Cuenta la fábula insostenible que Aquiles emplaza a la tortuga a correr en un estadio. La tortuga debido a su proverbial lentitud tendrá medio estadio de ventaja, todo podría indicar que es cuestión de tiempo para que Aquiles logre alcanzar a la tortuga. Frente a este aserto del sentido común se impone el ingenio del eleáta: Aquiles jamás alcanzará a la tortuga. Antes de que Aquiles supere a la tortuga deberá llegar al punto de salida del adversario, y si la tortuga avanza una fracción del estadio, Aquiles tendrá que llegar ahí también.
Dado que la división del espacio es infinita, Aquiles deberá cumplir con una serie infinita de puntos previos antes de alcanzar a la tortuga. La velocidad resulta insuficiente ya que requiere forzosamente llegar a cada punto antes de alcanzar a la tortuga. Aquiles podrá disminuir la distancia pero jamás alcanzará a la tortuga. Si Zenón pensara que la totalidad es la mera suma de las partes el problema se resolvería mediante un simple procedimiento aritmético: se suma el tiempo y el espacio recorrido por Aquiles y se le restaría el espacio y tiempo recorrido por la tortuga.

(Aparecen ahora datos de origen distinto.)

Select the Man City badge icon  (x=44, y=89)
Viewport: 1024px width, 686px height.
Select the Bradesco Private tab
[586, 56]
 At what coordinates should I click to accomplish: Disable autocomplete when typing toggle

Pero Zenón destituye al sentido común y piensa que, por el contrario, las partes nunca constituirán al todo. El espacio fragmentado de manera infinita constituye la totalidad menos uno…es una totalidad quebrantada. El meollo filosófico del argumento consiste según Aristóteles (quien revisa el argumento) en que no es posible recorrer magnitudes infinitas, o estar en contacto con cada una de ellas, en un tiempo limitado. Es decir, la idea de lo infinito es de un orden distinto de toda magnitud finita, su encuentro resulta improbable sino es que imposible. De la misma forma Aquiles jamás alcanzara a la tortuga, ambos compiten en distintos órdenes, siendo la infinitud del espacio favorable al lento paso de la tortuga, y la velocidad un recurso finito para Aquiles.

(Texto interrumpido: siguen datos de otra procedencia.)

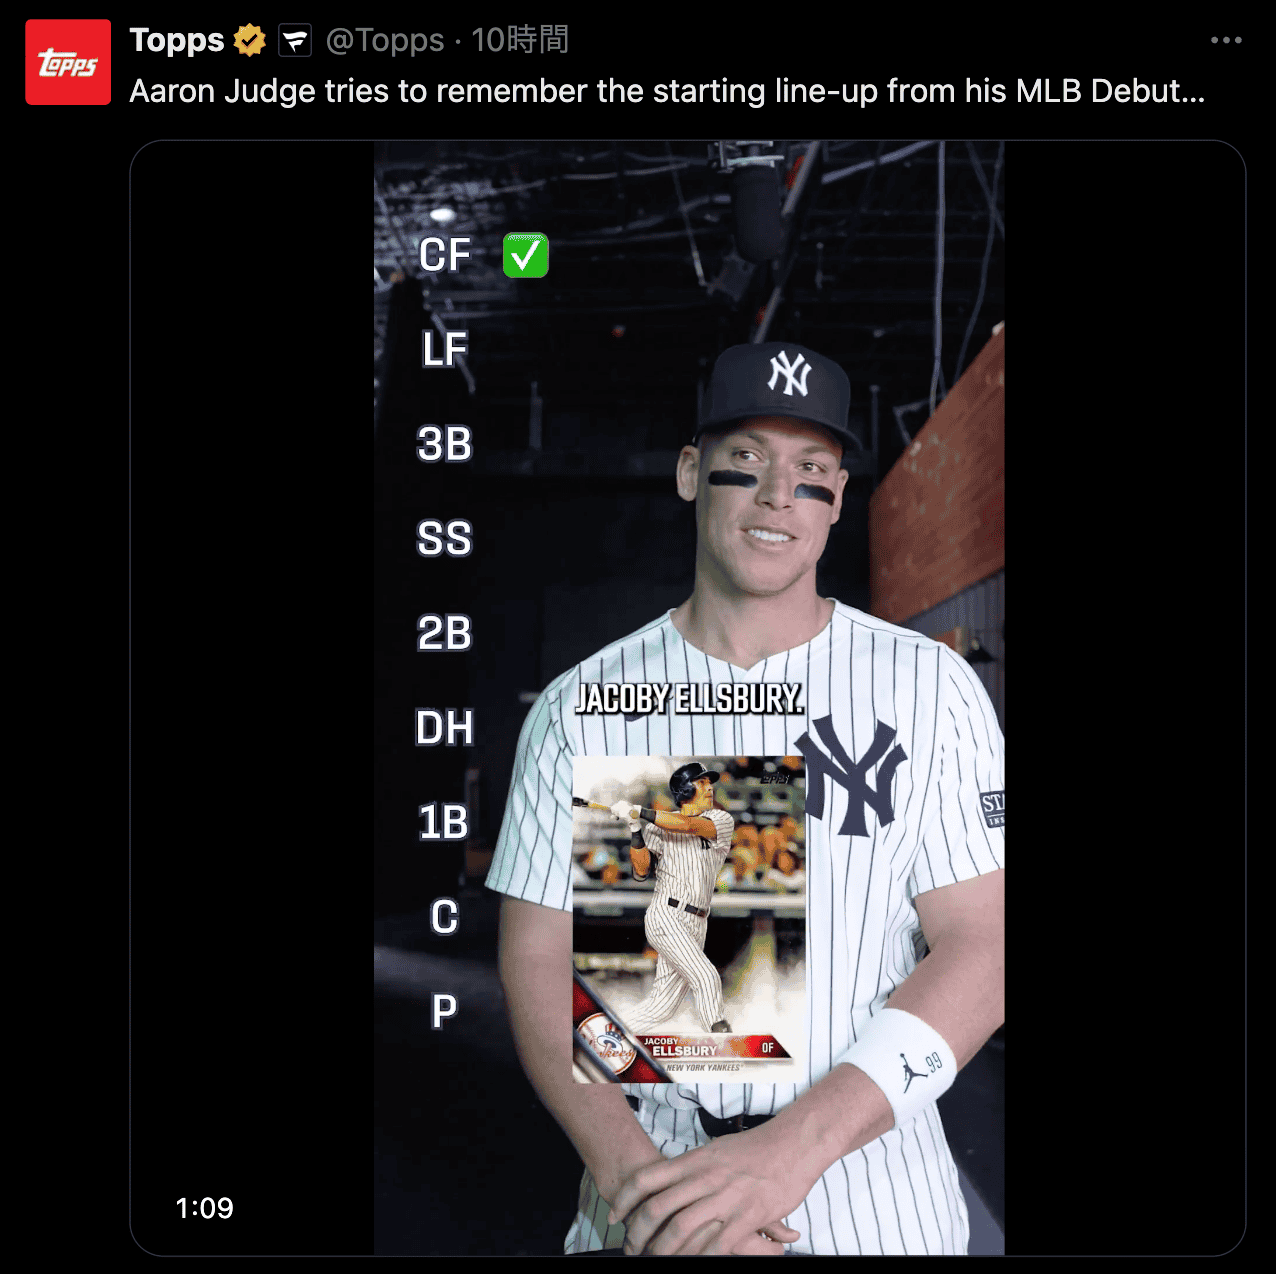Click the DH position label in the video
The height and width of the screenshot is (1274, 1276).
point(445,728)
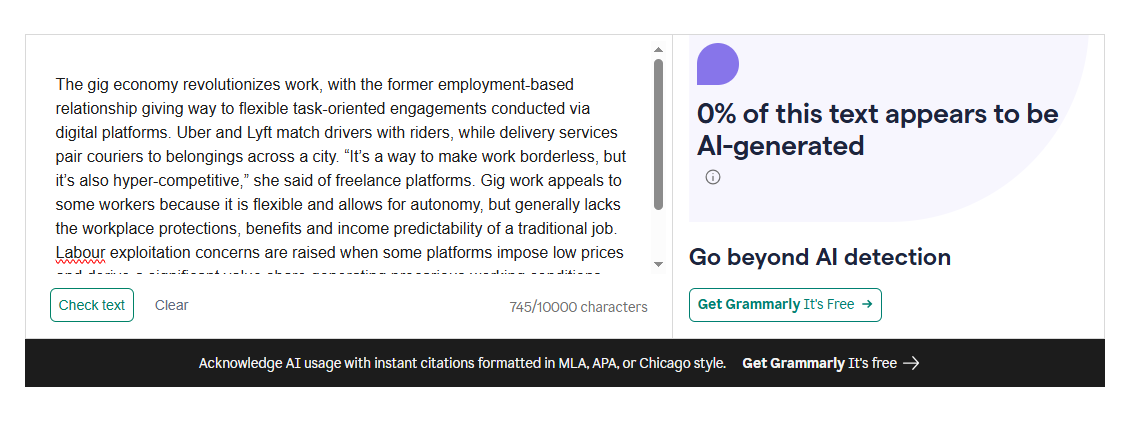Click the 745/10000 characters counter
The height and width of the screenshot is (422, 1134).
click(x=578, y=307)
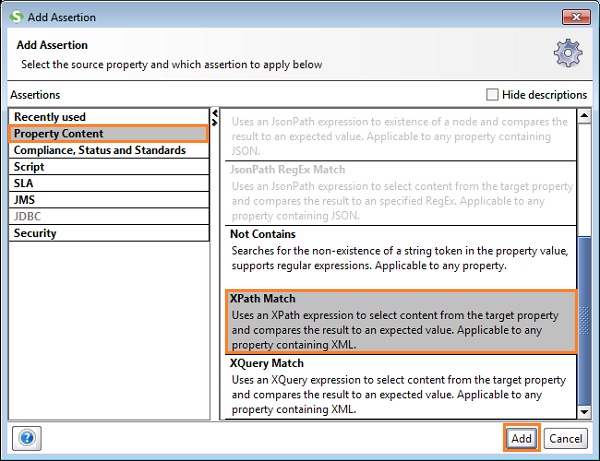Viewport: 600px width, 461px height.
Task: Select the Property Content category
Action: click(58, 134)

La estrategia narrativa de Aira evade hacer un recuento de la filosofía eleática. La aborda mediante el subterfugio literario que pretende reflexionar los valores literarios de la biografía y la serie de anécdotas que apuntalan la historia. De esta manera, oculta las paradojas filosóficas detrás de la historia aceda y triste de un genio musical. Ilustra el efecto de la anécdota que complica nuestra comprensión de la vida narrada. Lo absurdo del procedimiento de la biografía consiste en la imposibilidad de narrar la vida dedicada del artista, invisible en sus momentos de creación, los únicos que realmente dan cuenta de su lugar en el mundo.

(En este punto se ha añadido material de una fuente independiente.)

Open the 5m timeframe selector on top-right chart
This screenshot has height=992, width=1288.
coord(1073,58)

Cecil Taylor es como esa tortuga taimada que siempre nos llevara un paso adelante, la distancia es garantía de su genialidad. No pretendo apuntalar la jeremiada (Mmm…) del artista visionario, pretendo eso sí, apuntar al dilema filosófico en torno a la producción de lo nuevo, el enigma que todo acto creativo se impregna sobre nuestra comprensión del mundo. Ahí es donde surge nuestra pregunta alrededor de esa distancia inagotable, sobre la distancia que funda al arte del artista y el resto. Todo arte como la paradoja de Zenón constituye una sustracción novedosa del mundo. Algo que se le arranca, que impide constituirse como un todo cerrado, único y ensimismado comprendido por un racimo de anécdotas.
Y al final, la paradoja de Zenón, también terminará por afectar la idea de perfección boba de su maestro.